Jazz in Bombay was never just about music. It was about aspiration, identity, and belongingness. To blow the trumpet in a smoky ballroom was to be at the crossroads of cultures, to appropriate something alien and Indianize it in one’s own manner. It was about being bold enough to improvise in a city that was itself improvising with modernity.
Remembering the Forgotten Nightclubs
Bombay’s nightclubs are now silent, but their reverberations linger. They recall a city which had danced to the beat of the world, a city which was not afraid to experiment, to accept, and to remake. They remind us that music, as cities, is never still it flows, it curves, it remakes itself with each new generation.
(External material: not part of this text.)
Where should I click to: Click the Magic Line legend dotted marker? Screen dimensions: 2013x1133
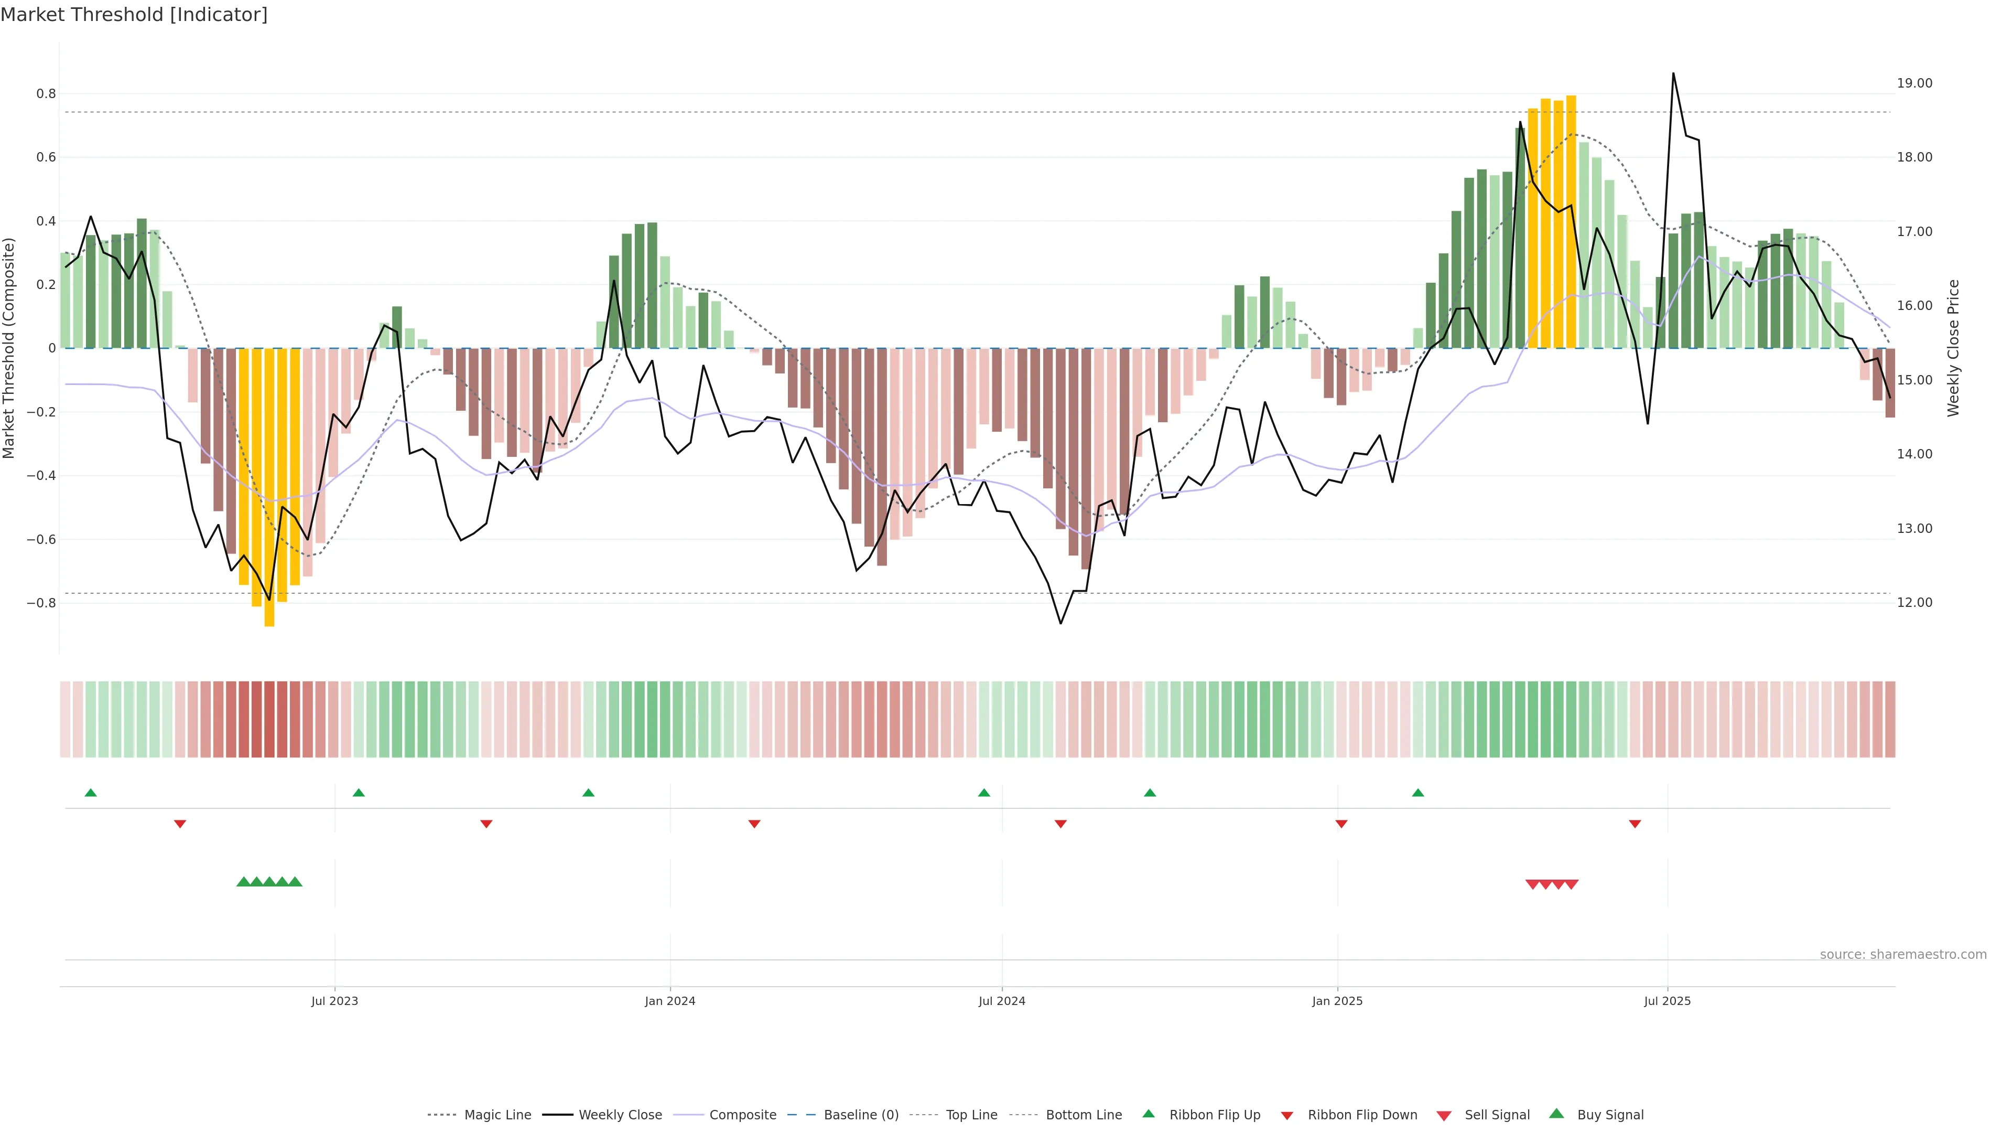pyautogui.click(x=442, y=1115)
Today, when one listens to a Bollywood brass section or hears the swing of a Goan jazz festival, one can trace a line back to those nights in Marine Drive when Chic Chocolate blew his trumpet and the crowd swayed to a rhythm that belonged to both India and the wider world.
The jazz history of Bombay is therefore not merely about music. It is about the way cultures converge, borders dissolve, and art goes further than men. It is about the city that listened to the world and, for a fleeting and exquisite moment, replied in syncopated beat.